WORK ORDER:
Scan the records for the word "computer". Report each line where it occurs.

DATA RECORDS:
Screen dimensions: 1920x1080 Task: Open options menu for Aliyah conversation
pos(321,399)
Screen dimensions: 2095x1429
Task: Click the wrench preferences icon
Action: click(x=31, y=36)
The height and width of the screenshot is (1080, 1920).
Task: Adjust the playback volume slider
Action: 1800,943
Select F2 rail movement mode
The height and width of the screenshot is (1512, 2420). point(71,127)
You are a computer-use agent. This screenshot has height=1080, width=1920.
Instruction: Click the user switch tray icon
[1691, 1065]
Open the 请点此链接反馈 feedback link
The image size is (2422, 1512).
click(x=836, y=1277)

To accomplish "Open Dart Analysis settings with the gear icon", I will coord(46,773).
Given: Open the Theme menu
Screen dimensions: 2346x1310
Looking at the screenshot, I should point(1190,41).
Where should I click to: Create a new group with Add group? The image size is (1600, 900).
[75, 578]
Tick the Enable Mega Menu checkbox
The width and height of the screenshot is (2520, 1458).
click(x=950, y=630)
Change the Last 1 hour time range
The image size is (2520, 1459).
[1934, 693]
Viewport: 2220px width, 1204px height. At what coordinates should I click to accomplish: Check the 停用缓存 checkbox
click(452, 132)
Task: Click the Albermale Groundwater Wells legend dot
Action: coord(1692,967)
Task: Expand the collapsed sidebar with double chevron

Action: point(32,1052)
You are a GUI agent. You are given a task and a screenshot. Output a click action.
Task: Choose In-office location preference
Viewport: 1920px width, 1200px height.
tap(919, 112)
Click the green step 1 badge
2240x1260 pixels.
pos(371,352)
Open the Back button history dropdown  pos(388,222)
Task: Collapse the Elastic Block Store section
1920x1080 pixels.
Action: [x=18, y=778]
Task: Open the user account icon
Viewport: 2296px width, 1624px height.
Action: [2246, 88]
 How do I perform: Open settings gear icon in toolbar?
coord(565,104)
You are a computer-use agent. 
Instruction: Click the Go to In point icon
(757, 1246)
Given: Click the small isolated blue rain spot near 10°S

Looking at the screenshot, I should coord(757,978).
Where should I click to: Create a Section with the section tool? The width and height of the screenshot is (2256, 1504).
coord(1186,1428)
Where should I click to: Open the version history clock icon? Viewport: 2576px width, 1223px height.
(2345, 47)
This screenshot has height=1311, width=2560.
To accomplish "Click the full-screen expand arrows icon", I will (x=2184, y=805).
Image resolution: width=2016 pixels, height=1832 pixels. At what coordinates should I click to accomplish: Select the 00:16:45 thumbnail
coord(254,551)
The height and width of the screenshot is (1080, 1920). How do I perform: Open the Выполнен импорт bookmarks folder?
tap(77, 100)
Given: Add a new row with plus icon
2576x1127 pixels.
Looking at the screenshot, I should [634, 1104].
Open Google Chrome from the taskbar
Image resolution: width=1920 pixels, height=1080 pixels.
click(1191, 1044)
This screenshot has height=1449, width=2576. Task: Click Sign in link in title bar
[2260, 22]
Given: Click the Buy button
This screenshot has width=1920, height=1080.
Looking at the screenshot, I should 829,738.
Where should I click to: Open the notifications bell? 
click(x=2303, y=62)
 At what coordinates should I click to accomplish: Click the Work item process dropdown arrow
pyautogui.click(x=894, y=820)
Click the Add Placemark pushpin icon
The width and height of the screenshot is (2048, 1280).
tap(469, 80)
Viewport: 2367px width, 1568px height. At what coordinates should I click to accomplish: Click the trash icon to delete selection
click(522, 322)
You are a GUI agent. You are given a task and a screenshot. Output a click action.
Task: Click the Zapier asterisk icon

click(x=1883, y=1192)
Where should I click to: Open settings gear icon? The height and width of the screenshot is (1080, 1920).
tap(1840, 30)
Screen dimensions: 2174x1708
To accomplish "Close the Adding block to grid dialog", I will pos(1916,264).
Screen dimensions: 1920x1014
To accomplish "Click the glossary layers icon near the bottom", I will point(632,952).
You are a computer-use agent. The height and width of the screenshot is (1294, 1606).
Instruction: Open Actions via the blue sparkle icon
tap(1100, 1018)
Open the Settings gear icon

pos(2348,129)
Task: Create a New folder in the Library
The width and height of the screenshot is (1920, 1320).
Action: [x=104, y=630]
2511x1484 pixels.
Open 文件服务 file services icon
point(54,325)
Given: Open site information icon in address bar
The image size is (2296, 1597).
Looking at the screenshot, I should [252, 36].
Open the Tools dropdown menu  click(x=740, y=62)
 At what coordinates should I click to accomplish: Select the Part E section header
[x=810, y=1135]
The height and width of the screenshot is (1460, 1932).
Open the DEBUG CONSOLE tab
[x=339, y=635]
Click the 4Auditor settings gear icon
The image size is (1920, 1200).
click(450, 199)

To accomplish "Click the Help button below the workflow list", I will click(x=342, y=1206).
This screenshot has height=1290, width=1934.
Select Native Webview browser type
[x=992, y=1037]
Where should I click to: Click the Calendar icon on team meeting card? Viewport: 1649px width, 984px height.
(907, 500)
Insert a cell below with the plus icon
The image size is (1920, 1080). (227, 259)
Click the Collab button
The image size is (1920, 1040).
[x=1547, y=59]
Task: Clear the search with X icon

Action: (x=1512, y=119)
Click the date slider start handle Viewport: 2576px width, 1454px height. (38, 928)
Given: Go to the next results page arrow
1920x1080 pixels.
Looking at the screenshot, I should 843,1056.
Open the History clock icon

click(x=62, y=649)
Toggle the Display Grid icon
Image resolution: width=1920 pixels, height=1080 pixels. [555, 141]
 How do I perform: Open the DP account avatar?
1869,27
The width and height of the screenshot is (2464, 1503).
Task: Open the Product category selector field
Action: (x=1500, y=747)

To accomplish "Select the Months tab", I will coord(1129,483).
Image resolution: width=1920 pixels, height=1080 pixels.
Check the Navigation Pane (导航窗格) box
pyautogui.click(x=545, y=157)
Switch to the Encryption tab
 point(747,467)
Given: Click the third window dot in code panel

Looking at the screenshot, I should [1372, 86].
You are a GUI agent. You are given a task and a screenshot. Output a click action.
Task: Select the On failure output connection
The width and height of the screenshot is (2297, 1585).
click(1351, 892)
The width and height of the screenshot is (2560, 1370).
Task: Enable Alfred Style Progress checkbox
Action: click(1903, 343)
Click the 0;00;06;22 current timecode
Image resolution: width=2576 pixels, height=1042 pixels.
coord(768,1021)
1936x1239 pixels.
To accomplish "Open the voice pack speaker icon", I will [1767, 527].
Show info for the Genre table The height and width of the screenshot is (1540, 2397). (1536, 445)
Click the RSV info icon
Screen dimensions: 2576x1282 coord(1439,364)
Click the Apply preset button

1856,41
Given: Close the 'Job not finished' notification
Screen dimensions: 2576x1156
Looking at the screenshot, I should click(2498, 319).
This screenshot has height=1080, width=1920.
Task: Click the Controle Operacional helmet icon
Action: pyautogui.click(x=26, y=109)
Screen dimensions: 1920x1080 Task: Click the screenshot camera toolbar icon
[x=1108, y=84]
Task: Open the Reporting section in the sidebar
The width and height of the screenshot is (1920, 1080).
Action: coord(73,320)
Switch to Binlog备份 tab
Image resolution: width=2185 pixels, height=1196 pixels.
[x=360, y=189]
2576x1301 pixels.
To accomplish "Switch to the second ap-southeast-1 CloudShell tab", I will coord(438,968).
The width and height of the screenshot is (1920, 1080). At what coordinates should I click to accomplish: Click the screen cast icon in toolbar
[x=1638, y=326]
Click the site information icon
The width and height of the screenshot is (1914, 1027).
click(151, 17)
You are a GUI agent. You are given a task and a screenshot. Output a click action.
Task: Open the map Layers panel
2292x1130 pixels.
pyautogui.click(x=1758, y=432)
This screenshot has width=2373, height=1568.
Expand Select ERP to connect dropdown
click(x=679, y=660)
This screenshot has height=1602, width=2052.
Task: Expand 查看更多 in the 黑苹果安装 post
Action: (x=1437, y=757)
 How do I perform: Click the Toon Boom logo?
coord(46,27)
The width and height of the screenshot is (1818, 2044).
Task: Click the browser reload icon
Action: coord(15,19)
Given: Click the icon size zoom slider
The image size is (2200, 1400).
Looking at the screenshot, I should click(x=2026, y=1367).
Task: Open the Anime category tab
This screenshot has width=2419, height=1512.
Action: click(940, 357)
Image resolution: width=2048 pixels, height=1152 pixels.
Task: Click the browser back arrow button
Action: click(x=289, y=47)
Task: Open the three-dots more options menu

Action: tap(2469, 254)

WRITTEN RESPONSE:
You are a computer-use agent. This screenshot has height=1080, width=1920.
You are a computer-use agent. 
You are a computer-use agent. The height and width of the screenshot is (1294, 1606).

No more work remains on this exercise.